ESPHome Voice Assistant speech output to Home Assistant Media Player

using “wrong config” only works temporarily, after a short while the i2s buffer runs out and breaks the pipeline until it restarts. i’m sort of lucky i also have a fried echo, or i thought it was, but it’s only the speaker that is dead so that fixed that problem for me, yet we do need that option to define the output device, not everyone have half-fried echo’s…

also thought of setting volume of speaker to 0, but thats not a option for speaker, sadly i think we just have to wait and hope they start thinking OUT of the assistant box and realize input and output doesn’t have to be the same device…

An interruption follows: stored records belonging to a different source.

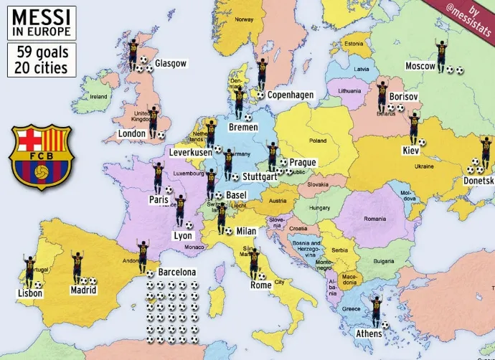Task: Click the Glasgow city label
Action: [171, 63]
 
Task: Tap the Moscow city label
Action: [420, 66]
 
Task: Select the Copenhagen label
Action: [291, 95]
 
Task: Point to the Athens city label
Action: [369, 333]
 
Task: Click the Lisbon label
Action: [30, 293]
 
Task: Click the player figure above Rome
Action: [254, 262]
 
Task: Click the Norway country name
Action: [245, 19]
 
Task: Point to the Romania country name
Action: [374, 217]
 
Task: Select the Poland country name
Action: [317, 141]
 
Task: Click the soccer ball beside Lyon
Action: [189, 225]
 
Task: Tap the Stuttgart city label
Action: [259, 176]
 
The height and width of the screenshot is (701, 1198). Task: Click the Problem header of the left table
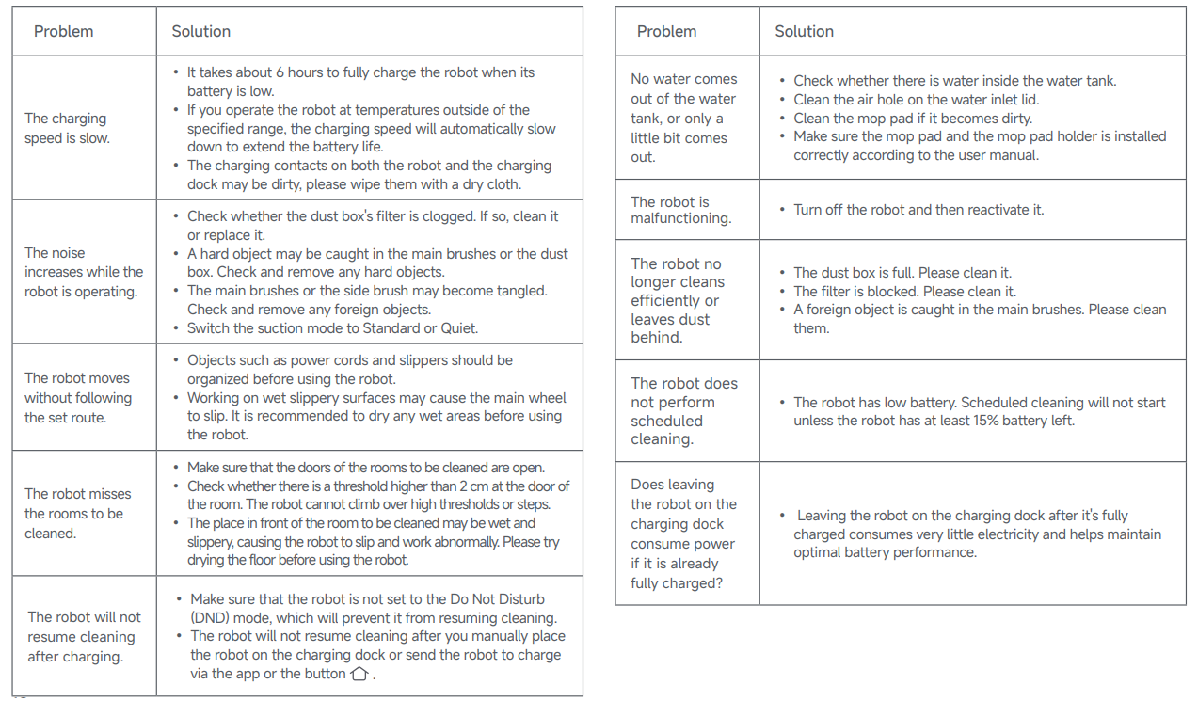click(63, 31)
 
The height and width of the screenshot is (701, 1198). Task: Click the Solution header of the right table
click(804, 31)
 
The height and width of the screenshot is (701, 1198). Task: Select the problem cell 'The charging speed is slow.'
click(67, 128)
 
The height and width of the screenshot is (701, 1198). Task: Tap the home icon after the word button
click(359, 674)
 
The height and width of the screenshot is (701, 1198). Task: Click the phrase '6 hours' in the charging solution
click(298, 72)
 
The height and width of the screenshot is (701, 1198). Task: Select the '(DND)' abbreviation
click(212, 618)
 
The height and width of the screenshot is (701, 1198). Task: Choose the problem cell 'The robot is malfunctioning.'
click(681, 210)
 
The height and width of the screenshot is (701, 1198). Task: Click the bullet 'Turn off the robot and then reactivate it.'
click(918, 210)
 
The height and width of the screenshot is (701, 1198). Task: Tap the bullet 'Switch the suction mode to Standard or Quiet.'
click(332, 328)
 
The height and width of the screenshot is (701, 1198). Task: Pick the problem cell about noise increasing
click(84, 272)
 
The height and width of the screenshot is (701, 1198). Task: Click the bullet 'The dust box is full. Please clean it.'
click(902, 273)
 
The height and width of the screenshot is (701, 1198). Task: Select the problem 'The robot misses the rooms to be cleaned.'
click(78, 513)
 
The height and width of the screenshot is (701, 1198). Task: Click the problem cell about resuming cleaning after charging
click(84, 636)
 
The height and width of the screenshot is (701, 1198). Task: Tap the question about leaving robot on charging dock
click(683, 534)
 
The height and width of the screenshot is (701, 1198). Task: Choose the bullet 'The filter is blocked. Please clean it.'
click(904, 292)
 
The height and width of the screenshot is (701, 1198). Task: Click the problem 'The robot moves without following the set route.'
click(78, 398)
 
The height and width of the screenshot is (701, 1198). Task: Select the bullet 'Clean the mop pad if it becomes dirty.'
click(912, 118)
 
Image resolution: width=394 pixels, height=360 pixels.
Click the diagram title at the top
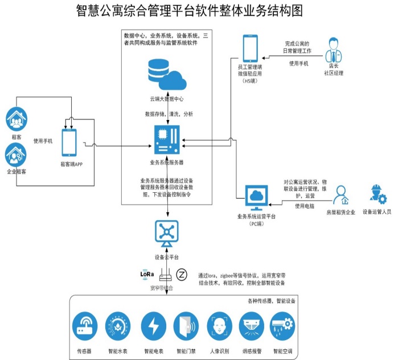coord(197,11)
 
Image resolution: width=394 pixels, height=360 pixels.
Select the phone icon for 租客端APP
coord(69,142)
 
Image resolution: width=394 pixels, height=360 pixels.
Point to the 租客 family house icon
coord(17,119)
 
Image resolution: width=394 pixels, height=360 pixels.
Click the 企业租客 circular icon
coord(17,154)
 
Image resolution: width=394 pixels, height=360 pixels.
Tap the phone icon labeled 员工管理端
coord(251,49)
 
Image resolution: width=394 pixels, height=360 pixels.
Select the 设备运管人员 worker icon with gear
coord(377,195)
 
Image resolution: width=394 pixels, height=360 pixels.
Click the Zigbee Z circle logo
coord(182,274)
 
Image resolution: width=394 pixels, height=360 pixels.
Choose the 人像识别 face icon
coord(220,327)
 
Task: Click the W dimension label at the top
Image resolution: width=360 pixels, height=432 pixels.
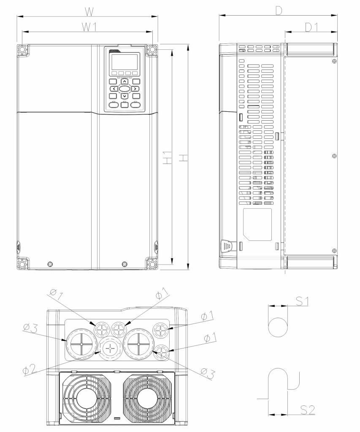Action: tap(89, 11)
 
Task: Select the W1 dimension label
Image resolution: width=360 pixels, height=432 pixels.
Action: tap(89, 27)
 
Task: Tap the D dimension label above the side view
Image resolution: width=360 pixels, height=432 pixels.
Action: tap(279, 11)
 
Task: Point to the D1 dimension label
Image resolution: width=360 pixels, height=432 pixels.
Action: tap(312, 27)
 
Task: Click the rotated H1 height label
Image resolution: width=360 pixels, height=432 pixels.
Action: tap(167, 158)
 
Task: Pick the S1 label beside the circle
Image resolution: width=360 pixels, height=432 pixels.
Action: tap(302, 301)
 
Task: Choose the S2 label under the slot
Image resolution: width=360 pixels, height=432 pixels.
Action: tap(308, 410)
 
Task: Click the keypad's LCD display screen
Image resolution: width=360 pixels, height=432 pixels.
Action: tap(125, 62)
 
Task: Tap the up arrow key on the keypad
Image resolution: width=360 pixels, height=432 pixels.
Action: tap(125, 81)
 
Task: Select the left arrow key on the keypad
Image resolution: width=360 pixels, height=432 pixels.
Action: tap(114, 89)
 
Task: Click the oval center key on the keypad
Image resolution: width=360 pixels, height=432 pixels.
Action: tap(125, 89)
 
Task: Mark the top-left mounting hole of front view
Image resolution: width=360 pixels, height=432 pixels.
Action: tap(22, 50)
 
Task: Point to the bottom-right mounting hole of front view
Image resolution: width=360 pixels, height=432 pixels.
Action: tap(152, 263)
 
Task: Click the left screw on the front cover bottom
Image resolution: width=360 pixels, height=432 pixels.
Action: tap(50, 265)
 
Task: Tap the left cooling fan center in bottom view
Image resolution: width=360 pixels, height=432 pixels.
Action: tap(85, 399)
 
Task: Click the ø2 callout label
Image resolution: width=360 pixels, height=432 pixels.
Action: tap(30, 369)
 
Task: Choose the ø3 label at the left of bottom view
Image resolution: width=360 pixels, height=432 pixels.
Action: tap(30, 328)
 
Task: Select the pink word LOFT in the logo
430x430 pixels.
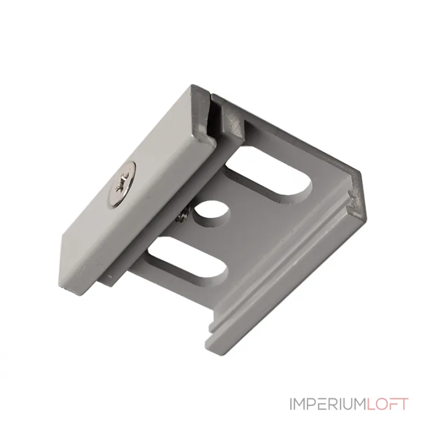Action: (x=389, y=404)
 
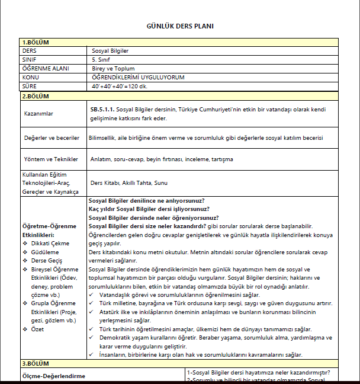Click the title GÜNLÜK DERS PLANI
[180, 26]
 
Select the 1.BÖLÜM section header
[36, 42]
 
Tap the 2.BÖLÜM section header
[36, 96]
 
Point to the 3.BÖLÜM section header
[36, 363]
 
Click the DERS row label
[29, 51]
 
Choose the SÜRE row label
[29, 86]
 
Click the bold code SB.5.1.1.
[102, 110]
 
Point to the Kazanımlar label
[39, 113]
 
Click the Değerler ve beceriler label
[52, 137]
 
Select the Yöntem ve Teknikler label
[51, 159]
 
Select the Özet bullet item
[38, 329]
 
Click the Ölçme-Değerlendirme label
[54, 376]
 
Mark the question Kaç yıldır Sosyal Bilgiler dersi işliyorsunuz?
[149, 209]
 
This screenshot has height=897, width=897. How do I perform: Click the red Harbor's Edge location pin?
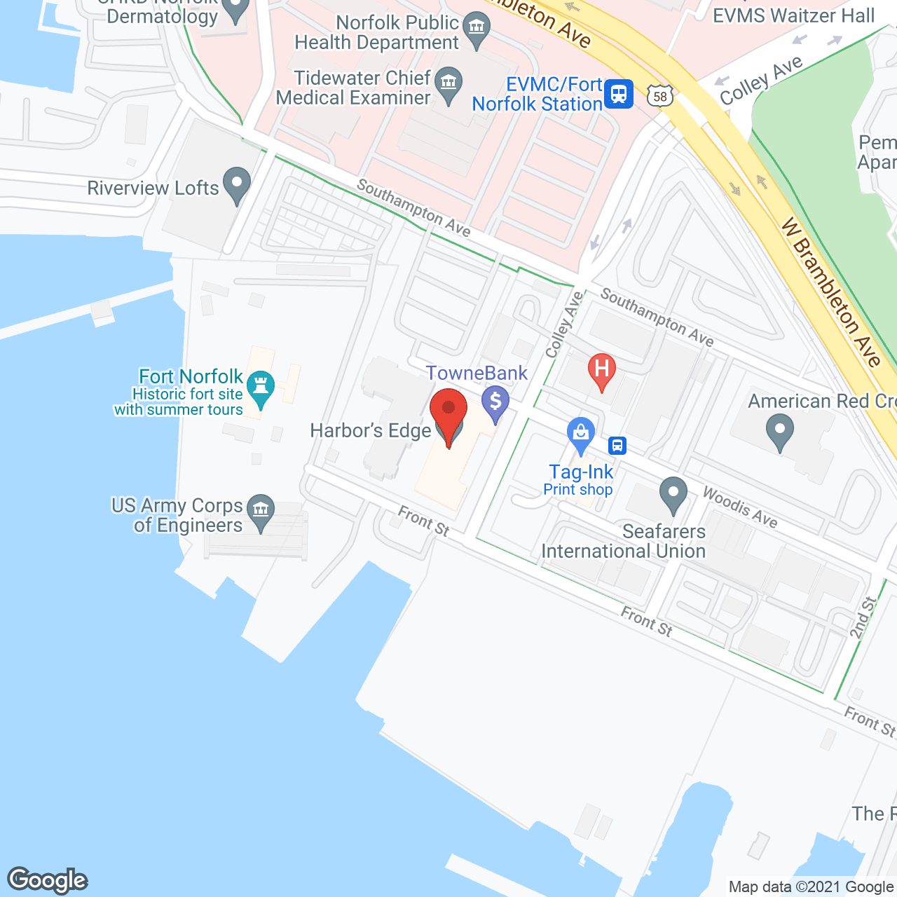tap(448, 413)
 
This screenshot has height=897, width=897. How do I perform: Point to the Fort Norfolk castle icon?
tap(261, 388)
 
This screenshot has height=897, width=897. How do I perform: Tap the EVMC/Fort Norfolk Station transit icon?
tap(618, 93)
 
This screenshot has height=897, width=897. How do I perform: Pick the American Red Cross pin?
tap(779, 431)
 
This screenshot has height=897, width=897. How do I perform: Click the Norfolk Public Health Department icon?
tap(477, 29)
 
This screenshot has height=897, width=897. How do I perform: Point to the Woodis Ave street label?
tap(740, 507)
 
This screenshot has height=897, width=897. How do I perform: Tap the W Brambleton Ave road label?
tap(831, 293)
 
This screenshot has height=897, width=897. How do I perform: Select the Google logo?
tap(48, 880)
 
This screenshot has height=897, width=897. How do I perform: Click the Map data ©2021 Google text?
tap(812, 887)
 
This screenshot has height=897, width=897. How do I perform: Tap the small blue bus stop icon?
tap(617, 445)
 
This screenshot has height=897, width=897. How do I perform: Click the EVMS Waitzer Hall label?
tap(793, 15)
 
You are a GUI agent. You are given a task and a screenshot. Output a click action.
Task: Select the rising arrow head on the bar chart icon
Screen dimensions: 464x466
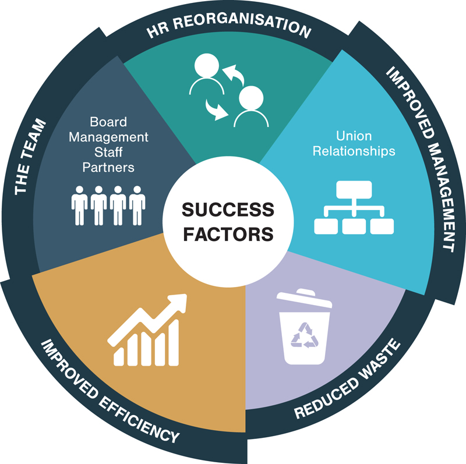178,303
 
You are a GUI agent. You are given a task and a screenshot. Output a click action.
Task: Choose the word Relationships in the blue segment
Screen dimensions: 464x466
354,151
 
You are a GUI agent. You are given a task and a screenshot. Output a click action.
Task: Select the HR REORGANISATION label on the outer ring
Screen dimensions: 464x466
227,26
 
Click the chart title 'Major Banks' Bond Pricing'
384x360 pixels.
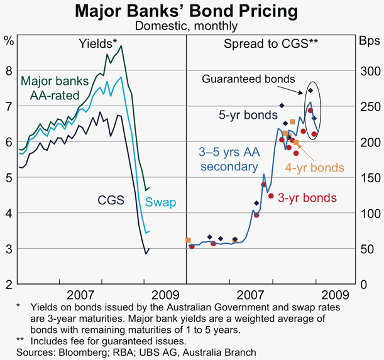192,11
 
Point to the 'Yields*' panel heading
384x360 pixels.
97,43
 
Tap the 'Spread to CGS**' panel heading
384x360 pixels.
270,43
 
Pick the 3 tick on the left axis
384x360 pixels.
9,249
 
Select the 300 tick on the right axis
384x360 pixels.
369,71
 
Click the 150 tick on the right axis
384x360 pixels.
369,178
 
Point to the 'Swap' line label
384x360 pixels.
160,202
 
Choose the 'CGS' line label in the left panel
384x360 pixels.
111,200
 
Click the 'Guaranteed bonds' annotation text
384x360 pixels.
258,79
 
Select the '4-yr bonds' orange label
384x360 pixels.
315,168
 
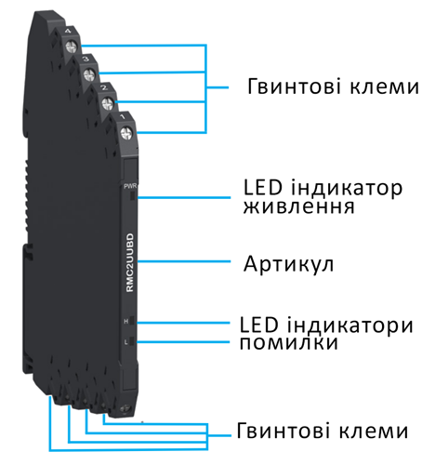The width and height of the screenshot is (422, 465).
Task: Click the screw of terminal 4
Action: tap(72, 47)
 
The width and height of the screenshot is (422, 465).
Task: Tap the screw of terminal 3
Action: tap(89, 74)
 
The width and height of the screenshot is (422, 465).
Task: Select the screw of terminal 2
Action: tap(108, 103)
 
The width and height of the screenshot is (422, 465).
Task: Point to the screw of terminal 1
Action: tap(125, 134)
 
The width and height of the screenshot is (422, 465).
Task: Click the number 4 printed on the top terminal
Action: tap(68, 31)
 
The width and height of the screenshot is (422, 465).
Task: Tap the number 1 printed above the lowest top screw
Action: tap(123, 116)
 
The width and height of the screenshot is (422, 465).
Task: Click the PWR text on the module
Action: tap(130, 186)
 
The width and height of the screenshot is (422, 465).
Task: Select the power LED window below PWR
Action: tap(133, 196)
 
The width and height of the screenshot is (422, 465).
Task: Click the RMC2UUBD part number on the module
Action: tap(130, 262)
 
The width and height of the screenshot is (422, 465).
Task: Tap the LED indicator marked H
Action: tap(132, 321)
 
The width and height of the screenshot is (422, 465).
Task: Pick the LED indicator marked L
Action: tap(132, 341)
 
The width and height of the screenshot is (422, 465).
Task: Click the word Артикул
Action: tap(288, 264)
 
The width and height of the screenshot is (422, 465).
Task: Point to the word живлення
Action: tap(298, 207)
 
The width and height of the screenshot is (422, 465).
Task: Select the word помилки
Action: tap(289, 343)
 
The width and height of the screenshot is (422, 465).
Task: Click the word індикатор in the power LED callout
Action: tap(347, 189)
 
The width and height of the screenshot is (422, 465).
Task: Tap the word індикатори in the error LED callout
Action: tap(350, 326)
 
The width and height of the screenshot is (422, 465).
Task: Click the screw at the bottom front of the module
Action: tap(125, 409)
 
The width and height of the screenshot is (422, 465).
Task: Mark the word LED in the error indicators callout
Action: tap(259, 325)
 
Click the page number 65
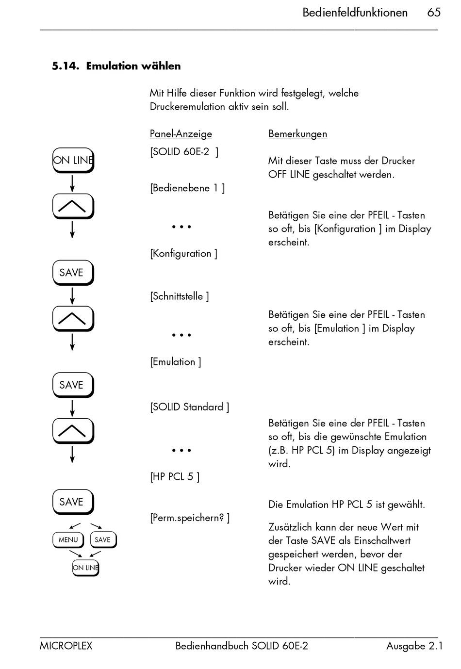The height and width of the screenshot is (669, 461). (433, 13)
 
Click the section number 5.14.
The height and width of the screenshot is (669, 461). (65, 66)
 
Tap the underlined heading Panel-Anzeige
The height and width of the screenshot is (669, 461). (181, 134)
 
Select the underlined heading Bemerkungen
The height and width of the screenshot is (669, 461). (297, 134)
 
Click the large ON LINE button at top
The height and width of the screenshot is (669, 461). (73, 160)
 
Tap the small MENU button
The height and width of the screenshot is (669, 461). (68, 539)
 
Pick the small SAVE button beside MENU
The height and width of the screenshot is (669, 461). (102, 539)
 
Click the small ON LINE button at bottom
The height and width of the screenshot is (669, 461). (85, 568)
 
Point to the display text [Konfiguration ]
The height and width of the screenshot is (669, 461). (183, 254)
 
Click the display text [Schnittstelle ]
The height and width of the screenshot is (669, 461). (179, 296)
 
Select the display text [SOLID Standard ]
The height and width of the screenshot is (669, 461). (189, 407)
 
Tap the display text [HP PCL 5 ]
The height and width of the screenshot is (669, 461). (174, 477)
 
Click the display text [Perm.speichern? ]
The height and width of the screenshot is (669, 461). (190, 518)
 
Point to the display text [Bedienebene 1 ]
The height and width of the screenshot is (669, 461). (187, 188)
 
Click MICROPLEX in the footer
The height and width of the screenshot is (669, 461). (66, 646)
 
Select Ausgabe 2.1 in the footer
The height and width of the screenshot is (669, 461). (414, 646)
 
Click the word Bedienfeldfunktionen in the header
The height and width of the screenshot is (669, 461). (355, 13)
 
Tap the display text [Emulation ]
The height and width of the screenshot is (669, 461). (175, 362)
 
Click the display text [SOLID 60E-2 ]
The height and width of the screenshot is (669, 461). (184, 152)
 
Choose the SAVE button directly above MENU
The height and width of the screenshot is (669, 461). (72, 502)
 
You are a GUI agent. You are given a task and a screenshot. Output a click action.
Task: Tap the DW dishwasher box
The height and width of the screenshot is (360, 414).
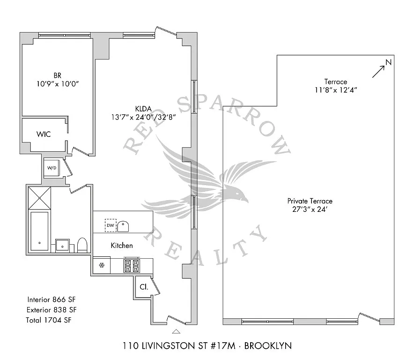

has anyone still got this working?

if so can you please post your config as i’m having no luck at all.
my HomePod pauses the current playing media but nothing plays.

Yes - I just got it working using the on_tts_start example in this thread although I’m using an Amazon echo rather than a HomePod. For an Echo, one must set the public URL for accessing HA in the Alexa MediaPlayer integration. Does HomePod have something similar ?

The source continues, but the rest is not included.